*Data provided*:
-*-

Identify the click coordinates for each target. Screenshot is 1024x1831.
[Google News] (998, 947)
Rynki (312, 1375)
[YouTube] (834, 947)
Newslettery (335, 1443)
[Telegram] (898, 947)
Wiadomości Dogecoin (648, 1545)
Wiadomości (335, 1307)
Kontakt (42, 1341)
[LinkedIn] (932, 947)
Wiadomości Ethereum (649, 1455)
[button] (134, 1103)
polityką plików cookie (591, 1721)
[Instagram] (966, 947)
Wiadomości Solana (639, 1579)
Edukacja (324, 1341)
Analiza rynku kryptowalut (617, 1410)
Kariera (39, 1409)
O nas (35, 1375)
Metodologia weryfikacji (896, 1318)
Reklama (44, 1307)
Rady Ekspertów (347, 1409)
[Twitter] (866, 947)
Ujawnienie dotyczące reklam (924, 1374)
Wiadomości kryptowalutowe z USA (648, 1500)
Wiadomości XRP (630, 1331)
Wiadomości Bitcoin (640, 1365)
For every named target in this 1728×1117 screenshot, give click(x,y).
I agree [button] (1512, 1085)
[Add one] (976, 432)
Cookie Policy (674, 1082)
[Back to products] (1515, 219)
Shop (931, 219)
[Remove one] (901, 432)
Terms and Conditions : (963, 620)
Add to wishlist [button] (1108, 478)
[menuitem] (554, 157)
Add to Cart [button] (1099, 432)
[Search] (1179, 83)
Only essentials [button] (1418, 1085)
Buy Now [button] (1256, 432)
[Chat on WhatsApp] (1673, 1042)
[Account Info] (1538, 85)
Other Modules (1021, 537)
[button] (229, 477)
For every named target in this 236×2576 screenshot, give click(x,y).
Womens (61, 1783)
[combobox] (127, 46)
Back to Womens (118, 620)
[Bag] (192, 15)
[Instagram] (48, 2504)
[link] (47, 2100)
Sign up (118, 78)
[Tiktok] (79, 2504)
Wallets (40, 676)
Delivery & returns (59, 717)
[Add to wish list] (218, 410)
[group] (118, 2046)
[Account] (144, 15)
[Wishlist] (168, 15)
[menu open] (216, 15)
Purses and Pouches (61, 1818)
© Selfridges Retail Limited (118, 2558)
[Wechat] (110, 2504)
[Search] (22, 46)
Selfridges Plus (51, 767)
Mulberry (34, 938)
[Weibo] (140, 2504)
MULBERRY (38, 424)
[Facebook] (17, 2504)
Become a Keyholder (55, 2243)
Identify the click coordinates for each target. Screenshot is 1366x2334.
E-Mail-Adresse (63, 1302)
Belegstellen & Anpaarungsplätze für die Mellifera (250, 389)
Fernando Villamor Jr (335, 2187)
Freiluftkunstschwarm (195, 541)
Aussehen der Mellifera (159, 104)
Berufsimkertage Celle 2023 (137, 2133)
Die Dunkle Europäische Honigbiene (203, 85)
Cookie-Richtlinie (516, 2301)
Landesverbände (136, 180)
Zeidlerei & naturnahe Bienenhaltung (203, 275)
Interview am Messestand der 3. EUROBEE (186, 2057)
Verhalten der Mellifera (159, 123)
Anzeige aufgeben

-*-

*Task objective*:
Whenever the word "every" occurs in a line of the listing above, return that line.

*Written reply*:
For every named target in this 1728×1117 screenshot, give click(x,y).
For every named target in this 236×2576 screenshot, give click(x,y).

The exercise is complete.